= Given task =
Find each line below that contains the word "Where", and copy those lines.

= Extracted entries =
-*-
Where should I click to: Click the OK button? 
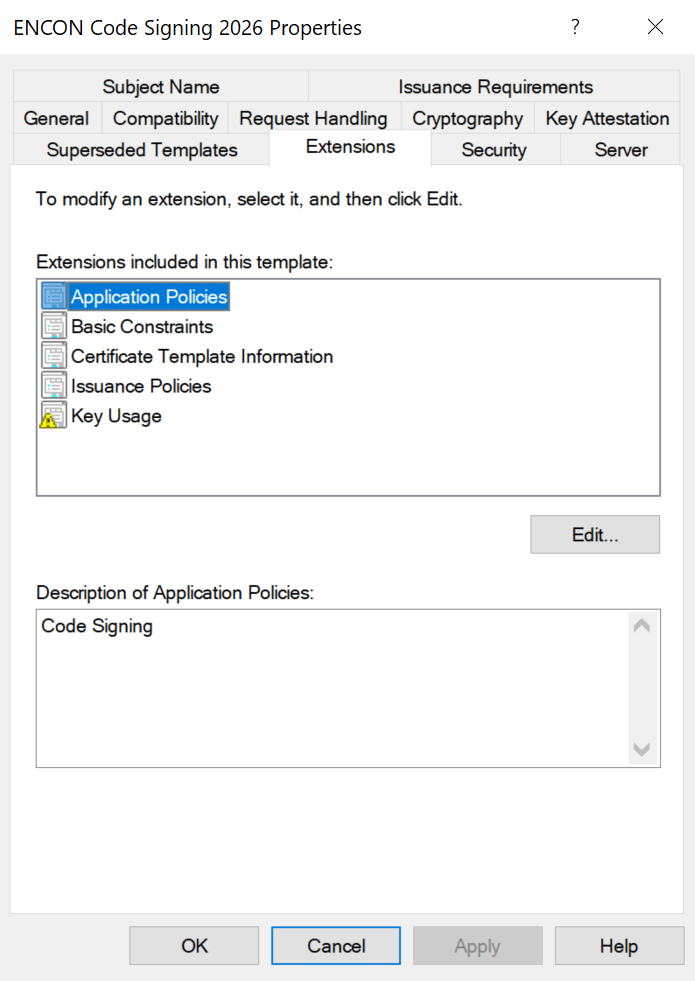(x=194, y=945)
-*-
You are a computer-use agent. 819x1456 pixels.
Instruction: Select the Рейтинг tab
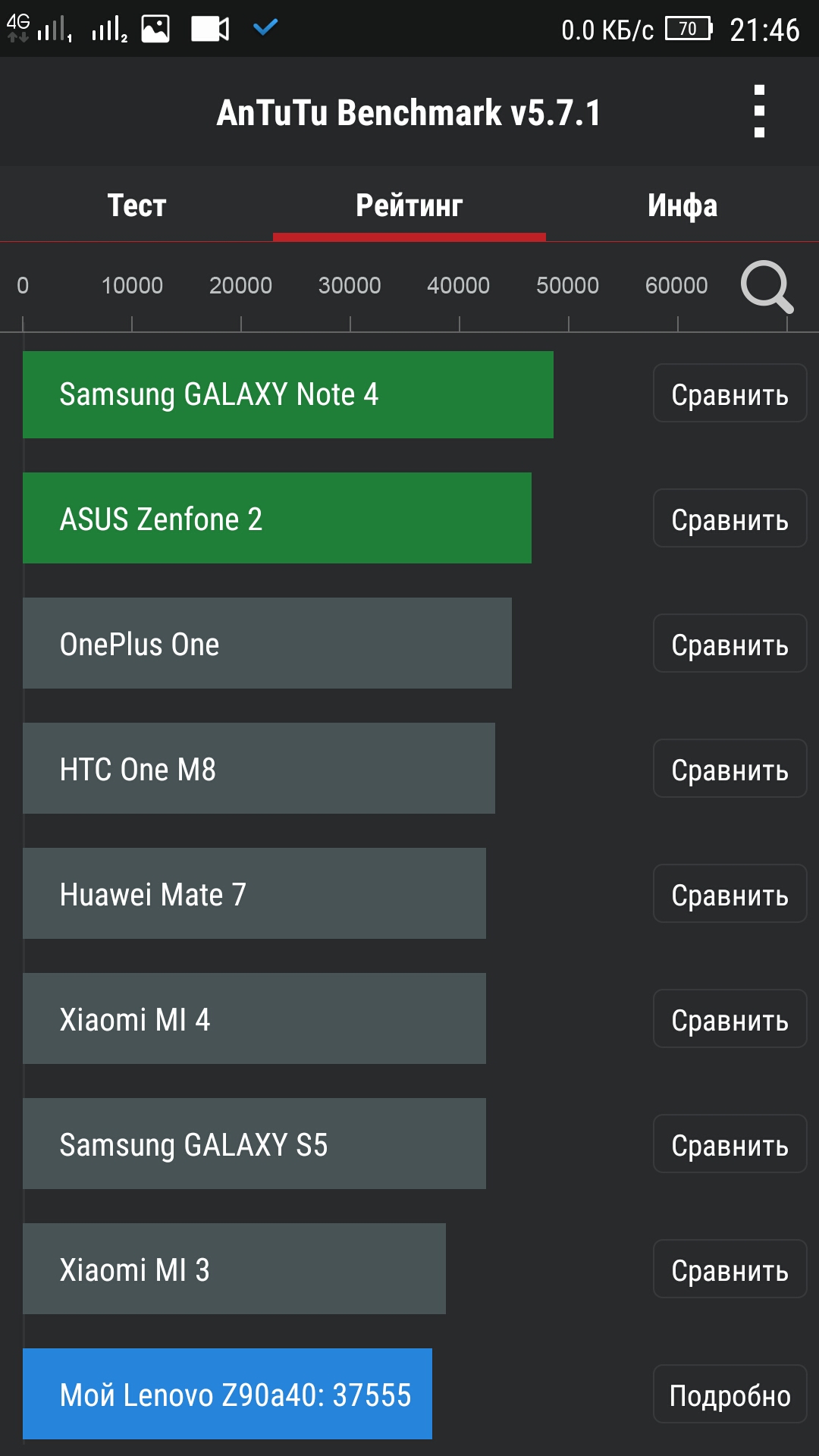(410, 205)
-*-
= Output =
Where should I click to: Click the OK button? 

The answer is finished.